David Hadzis a jusqu’ici toujours réussi à ressusciter les bandes endommagées. Avec les fonds mis par Yves de Matteis lors du démarrage en 2013, le technicien est parvenu à sauvegarder en haute définition des dizaines d’enregistrements, pour la plupart inédits, à partir des bandes originales ou des meilleures copies disponibles : Count Basie, Gilbert Bécaud, Georges Brassens, Petula Clark, Dalida, Bill Evans, Jean Ferrat, Stan Getz, the Jimi Hendrix Experience, Marie Laforêt, Claude Nougaro, Michel Polnareff ou encore Charles Trenet.

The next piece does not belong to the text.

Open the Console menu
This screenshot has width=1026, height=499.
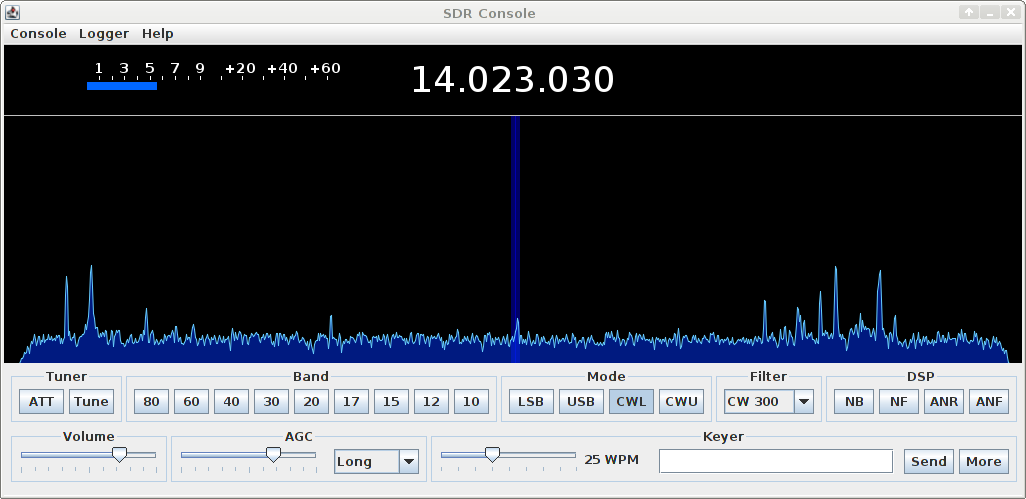point(38,33)

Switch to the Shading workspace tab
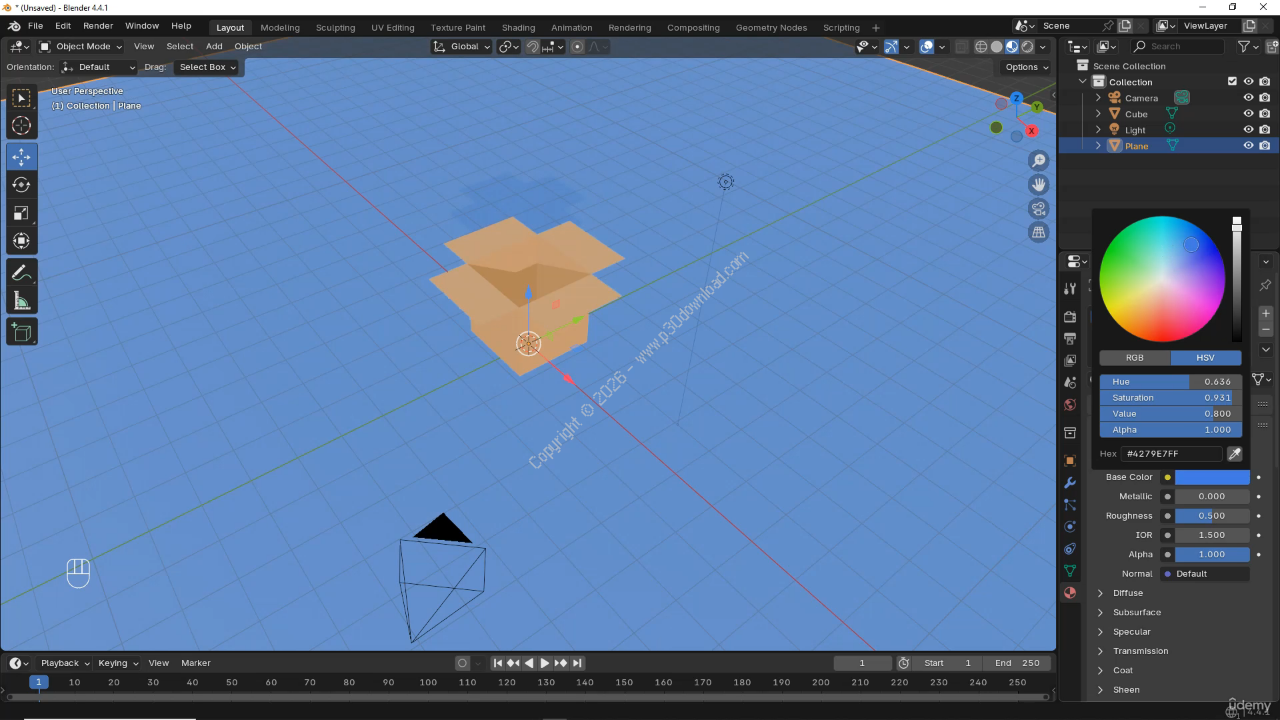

« L’idéal serait de pouvoir disposer de plusieurs spécialistes comme David. A terme, si nous pouvons bénéficier de l’aide de sponsors ou de mécènes, notre idée serait de mettre sur pied des formations et d’ouvrir d’autres studios dédiés à cette tâche », espère Yves de Matteis. Rares sont les entités publiques en Suisse à avoir réalisé ce travail. La Radio Suisse Romande a commencé à le faire, mais c’est une exception.
L’aventure Sidney Bechet
Après des recherches approfondies dans les archives de la RTS, David Hadzis a fait une trouvaille inédite sur le réseau en ligne des bibliothèques romandes, le RERO. En fait, il y est fait mention d’un document audio relatif à un concert donné en 1958 à Sion. Or, aucune trace de ce concert n’existait jusqu’alors. Le biographe officiel de Sidney Bechet en France, Fabrice Zammarchi, tombe des nues.
David Hadzis mène son enquête et retrouve la trace de la famille valaisanne ayant effectué cette donation. C’était le sonorisateur de l’événement qui avait enregistré une partie du concert donné par le saxophoniste avec des musiciens avec lesquels il n’a jamais enregistré, notamment un tromboniste suisse. Par la suite, alors que le chef de projets de la United Music Foundation avait déjà passé mal de temps à améliorer la qualité de la cassette audio, son interlocuteur valaisan retrouve la bande originale.
«Il ne restait quasiment qu’à enlever les grésillements dans les aigus», observe David Hadzis. Ce dernier va pousser son investigation jusqu’à retrouver l’un des musiciens en question. Autre inédit contenu sur le coffret consacré aux années suisses de Bechet : le concert surprise donné en 1954 chez un privé domicilié à la rue Beauregard à Genève.
«Sidney Bechet avait accepté de se produire chez une personne ne pouvant plus se déplacer pour raison de santé.» Là encore, le chef de projets a remonté la filière et a réussi à récupérer les bandes. «Même lorsque les artistes ne possèdent plus les droits, nous essayons toujours de leur donner quelque chose, par souci éthique. Nous ne sommes pas dans le domaine commercial», insiste Yves de Matteis.